◆ TASK TO COMPLETE ◆
According to the noodle recipe below, how many zucchini should be used if you make the dish with only zucchini noodles?

◆ READING PASSAGE ◆
----------------------------------------

Meanwhile, whisk together gochujang, hoisin, lime juice, oil, and garlic.
Cook rice noodles according to package directions; drain and transfer back to pot over medium heat. Pour gochujang sauce over noodles and cook 2 minutes.
Squeeze zucchini noodles to release excess liquid (when you think you’re done, squeeze a bit more), discard liquid and transfer zucchini noodles to pot with rice noodles and sauce and gently toss to combine.
Whisk together water and cornstarch; pour into pan with noodles and cook until thickened and silky; about 1 minute. Off heat, stir in sesame oil and butter.
Top with scallions and sesame seeds.
*Don't want a mixture or rice noodles and zucchini noodles? You can use one or the other. If you want just rice noodles, use 14–16 ounces of rice noodles. If you choose to use all zucchini noodles, use 6–8 medium zucchini.

----------------------------------------

◆ RAW DATA ◆
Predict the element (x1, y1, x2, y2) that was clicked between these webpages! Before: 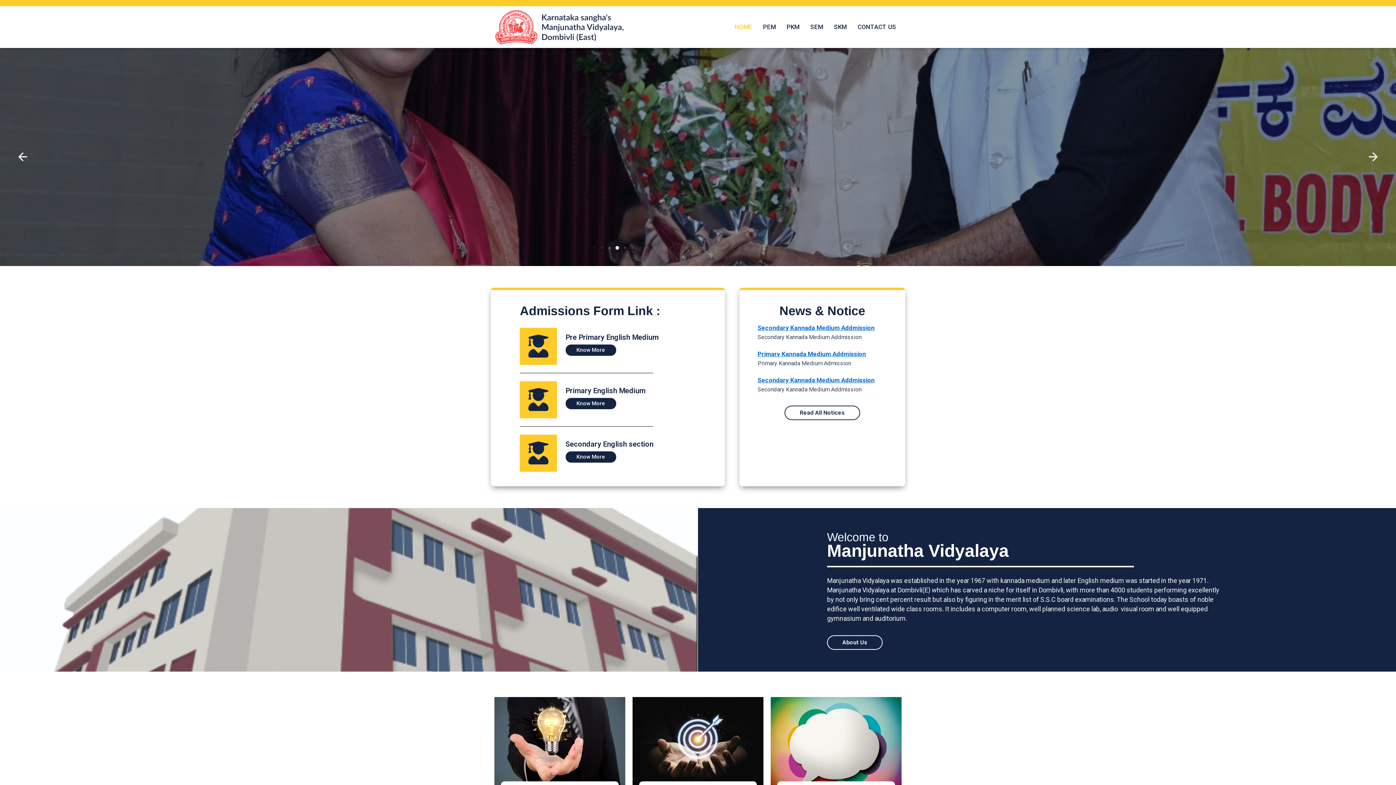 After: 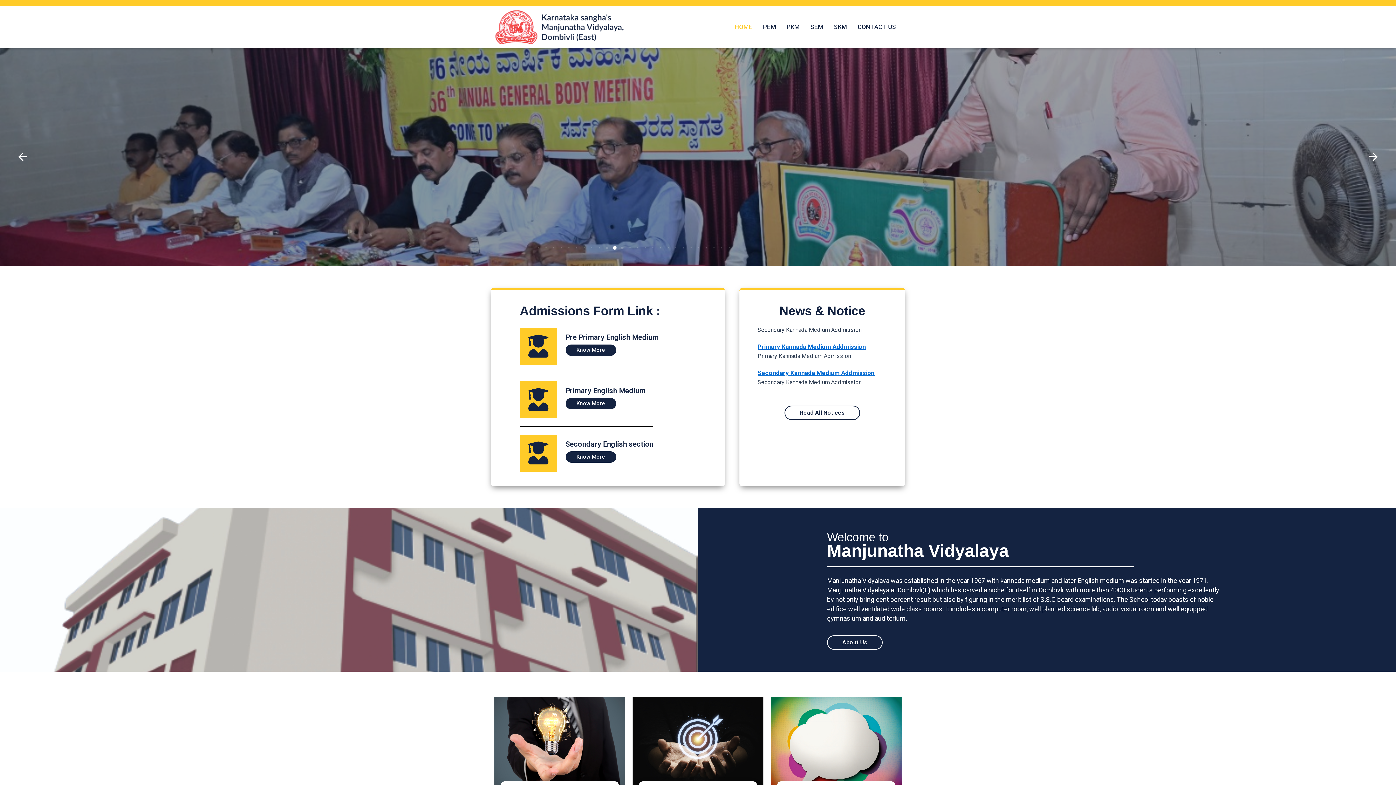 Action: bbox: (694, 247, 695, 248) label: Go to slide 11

----------------------------------------

◆ THE RESULT ◆
6–8 medium zucchini.